When asked about the role NFTs and “tokenization” might play in future asset management, Boehly used sport as context.
“You’re just characterizing it as ‘tokenization’ because it’s digital. But the reality is ... if you want to buy stock in the Green Bay Packers, that to me is ‘tokenization’. You have no rights, you have no control, but you can say you have an ‘interest’ in the Packers.
“I think loyalty programs, whether it’s Vivid Seats, Dodgers, Lakers, Chelsea, we’re all thinking about how do we have direct customer relationships that we can then build upon. And if a form of that comes in a ‘tokenization’, then so be it, but what we really care about is direct access to our fanbase.
“And if we have direct access to our fanbase, [then] we can start thinking about [having] lots of tiers of different fans that want different products. So we’re starting to think a lot about what is that we want to really give our ‘super fans’ and how do we develop fans.”
Betting’s CAC is some strong CAC
Good piece on the US sports betting market.

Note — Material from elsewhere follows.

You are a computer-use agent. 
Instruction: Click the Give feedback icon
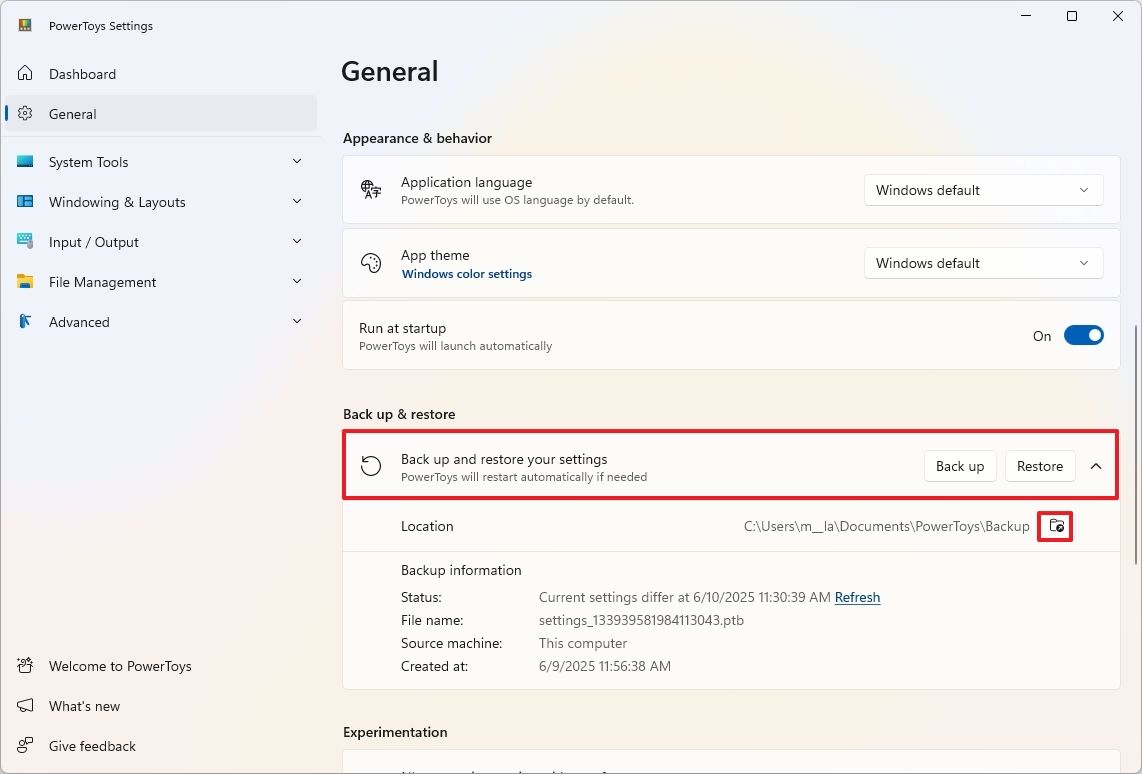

A company can measure its marketing performance based on customer acquisition cost (CAC) and lifetime value (LTV). If the cost to bring in the customer is higher than the average monetary value they will eventually bring to the company, it’s a bad investment.
For example, in a 2020 report, DraftKings’ average CAC was $371 and its LTV was $2,500. For context, a 3x LTV-to-CAC ratio is considered good for software companies — DraftKings’ ratio more than doubled that.
Leaders x UP = Happiness
Leaders Week London returns at the slightly earlier than usual date of 26th-29th September 2022. Over 70% of LW LDN attendees are at Director level or above. From the Premier League to WWE, BT Sport to DP World Tour, they’ll all be there this September. In addition to the talks going on across three stages, there’s networking breakfasts, forums (like the Brand and Sponsorship Forum), think tanks (the Broadcast Disruptors Think Tank for example), tech showcases on the exhibition floor and the list goes on – you can tailor your Leaders Week London experience to best suit you.
The two day Summit, part of Leaders Week, will be held at Twickenham Stadium on 28th and 29th September. Even better, you can use UP15 for a 15% discount on your Summit passes. Visit leadersinsport.com/UP for more information.
Ryan Reynolds, sports media rights negotiator
What’s the value of Wrexham’s streaming rights today? How will the Ryan Reynolds story and documentary add to the entirety of the National League’s value in say, the US?
Be fun to put some numbers to these questions.
When pizza ads were great
TMW a Pizza Hut ad makes you consider the wasted opportunity of post-Soviet Russia, and then you remember they did that one with Waddle, Pearce and Southgate after Euro 96.